=== Section Start ===

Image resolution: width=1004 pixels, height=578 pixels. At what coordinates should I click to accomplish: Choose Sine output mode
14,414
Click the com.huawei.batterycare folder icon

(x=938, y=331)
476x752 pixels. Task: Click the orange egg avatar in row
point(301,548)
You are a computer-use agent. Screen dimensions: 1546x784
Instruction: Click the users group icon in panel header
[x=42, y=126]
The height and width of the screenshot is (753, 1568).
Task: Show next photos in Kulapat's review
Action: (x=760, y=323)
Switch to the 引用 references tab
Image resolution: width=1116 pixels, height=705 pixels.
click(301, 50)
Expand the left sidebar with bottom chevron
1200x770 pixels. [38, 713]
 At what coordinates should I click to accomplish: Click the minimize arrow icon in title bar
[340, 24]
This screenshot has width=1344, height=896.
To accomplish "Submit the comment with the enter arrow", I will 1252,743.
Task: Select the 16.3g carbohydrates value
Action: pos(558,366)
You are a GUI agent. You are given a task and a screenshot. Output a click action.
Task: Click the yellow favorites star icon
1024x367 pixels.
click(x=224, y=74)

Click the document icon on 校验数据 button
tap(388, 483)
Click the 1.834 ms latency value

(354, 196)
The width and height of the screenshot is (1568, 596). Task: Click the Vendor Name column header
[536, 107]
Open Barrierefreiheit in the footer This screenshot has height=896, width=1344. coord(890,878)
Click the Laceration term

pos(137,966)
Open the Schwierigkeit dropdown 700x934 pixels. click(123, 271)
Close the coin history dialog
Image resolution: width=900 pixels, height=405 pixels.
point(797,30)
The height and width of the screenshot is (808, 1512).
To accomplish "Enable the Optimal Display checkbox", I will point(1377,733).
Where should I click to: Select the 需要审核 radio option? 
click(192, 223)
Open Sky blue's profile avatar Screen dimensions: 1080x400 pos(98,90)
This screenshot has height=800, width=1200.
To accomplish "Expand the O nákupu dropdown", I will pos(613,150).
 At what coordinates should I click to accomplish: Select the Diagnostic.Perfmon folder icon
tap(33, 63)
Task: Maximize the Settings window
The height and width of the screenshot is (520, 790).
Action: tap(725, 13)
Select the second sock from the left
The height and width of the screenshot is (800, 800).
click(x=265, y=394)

=== Section End ===

**WHAT NEEDS TO BE DONE**
Copy out all the entries exactly once more.

**EXERCISE SOLUTION**
Image resolution: width=1004 pixels, height=578 pixels. At what coordinates should I click to accomplish: Choose Sine output mode
14,414
Click the com.huawei.batterycare folder icon

(x=938, y=331)
476x752 pixels. Task: Click the orange egg avatar in row
point(301,548)
You are a computer-use agent. Screen dimensions: 1546x784
Instruction: Click the users group icon in panel header
[x=42, y=126]
The height and width of the screenshot is (753, 1568).
Task: Show next photos in Kulapat's review
Action: (x=760, y=323)
Switch to the 引用 references tab
Image resolution: width=1116 pixels, height=705 pixels.
click(301, 50)
Expand the left sidebar with bottom chevron
1200x770 pixels. [38, 713]
 At what coordinates should I click to accomplish: Click the minimize arrow icon in title bar
[340, 24]
This screenshot has width=1344, height=896.
To accomplish "Submit the comment with the enter arrow", I will 1252,743.
Task: Select the 16.3g carbohydrates value
Action: pos(558,366)
You are a GUI agent. You are given a task and a screenshot. Output a click action.
Task: Click the yellow favorites star icon
1024x367 pixels.
click(x=224, y=74)

Click the document icon on 校验数据 button
tap(388, 483)
Click the 1.834 ms latency value

(354, 196)
The width and height of the screenshot is (1568, 596). Task: Click the Vendor Name column header
[536, 107]
Open Barrierefreiheit in the footer This screenshot has height=896, width=1344. coord(890,878)
Click the Laceration term

pos(137,966)
Open the Schwierigkeit dropdown 700x934 pixels. click(123, 271)
Close the coin history dialog
Image resolution: width=900 pixels, height=405 pixels.
point(797,30)
The height and width of the screenshot is (808, 1512).
To accomplish "Enable the Optimal Display checkbox", I will point(1377,733).
Where should I click to: Select the 需要审核 radio option? 
click(192, 223)
Open Sky blue's profile avatar Screen dimensions: 1080x400 pos(98,90)
This screenshot has height=800, width=1200.
To accomplish "Expand the O nákupu dropdown", I will pos(613,150).
 At what coordinates should I click to accomplish: Select the Diagnostic.Perfmon folder icon
tap(33, 63)
Task: Maximize the Settings window
The height and width of the screenshot is (520, 790).
Action: tap(725, 13)
Select the second sock from the left
The height and width of the screenshot is (800, 800).
click(x=265, y=394)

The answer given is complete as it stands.